*** THE DATA ***

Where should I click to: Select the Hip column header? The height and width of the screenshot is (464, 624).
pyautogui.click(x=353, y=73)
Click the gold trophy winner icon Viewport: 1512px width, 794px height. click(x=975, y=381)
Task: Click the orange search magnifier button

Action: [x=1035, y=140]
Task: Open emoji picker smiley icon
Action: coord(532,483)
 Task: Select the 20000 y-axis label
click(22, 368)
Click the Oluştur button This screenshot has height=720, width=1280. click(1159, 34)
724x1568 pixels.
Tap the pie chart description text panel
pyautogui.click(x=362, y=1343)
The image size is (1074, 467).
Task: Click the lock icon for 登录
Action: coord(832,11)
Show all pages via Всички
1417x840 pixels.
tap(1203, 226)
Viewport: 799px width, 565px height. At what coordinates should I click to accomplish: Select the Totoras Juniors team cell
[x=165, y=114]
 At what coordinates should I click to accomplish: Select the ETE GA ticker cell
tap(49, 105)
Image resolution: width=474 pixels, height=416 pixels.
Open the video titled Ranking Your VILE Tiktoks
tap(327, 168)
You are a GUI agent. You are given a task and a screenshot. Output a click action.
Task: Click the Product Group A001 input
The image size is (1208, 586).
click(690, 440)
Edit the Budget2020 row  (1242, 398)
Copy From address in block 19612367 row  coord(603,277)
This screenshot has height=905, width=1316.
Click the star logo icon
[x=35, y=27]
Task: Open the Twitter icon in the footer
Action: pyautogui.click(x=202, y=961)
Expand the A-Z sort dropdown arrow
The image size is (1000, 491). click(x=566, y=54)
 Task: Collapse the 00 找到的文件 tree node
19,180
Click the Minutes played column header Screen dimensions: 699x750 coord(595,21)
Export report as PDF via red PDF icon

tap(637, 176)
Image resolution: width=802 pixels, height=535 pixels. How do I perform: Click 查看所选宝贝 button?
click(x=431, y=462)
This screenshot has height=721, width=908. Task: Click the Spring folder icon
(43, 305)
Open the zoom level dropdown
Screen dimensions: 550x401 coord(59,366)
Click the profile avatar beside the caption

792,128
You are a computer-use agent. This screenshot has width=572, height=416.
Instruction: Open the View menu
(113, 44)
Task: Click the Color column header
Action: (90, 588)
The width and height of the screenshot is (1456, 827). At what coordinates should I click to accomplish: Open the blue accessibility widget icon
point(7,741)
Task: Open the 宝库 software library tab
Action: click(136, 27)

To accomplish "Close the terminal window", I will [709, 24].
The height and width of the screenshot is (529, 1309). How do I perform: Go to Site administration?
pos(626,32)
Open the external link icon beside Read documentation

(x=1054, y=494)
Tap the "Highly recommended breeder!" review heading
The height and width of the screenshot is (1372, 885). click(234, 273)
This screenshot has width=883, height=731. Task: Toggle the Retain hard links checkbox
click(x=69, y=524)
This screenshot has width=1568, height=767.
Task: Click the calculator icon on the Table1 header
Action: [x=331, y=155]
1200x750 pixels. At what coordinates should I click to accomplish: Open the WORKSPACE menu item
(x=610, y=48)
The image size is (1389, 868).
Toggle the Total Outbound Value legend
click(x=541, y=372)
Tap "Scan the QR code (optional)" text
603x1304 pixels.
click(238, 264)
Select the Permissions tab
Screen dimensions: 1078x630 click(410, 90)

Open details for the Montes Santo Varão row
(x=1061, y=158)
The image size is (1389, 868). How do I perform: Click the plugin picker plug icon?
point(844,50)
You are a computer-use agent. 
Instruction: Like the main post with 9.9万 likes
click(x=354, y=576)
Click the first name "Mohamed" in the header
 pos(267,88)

*** End of THE DATA ***

- [TRY IT]: Return the total of lines in these records that hold "agent", without any other words.

- [FINISHED EXERCISE]: 3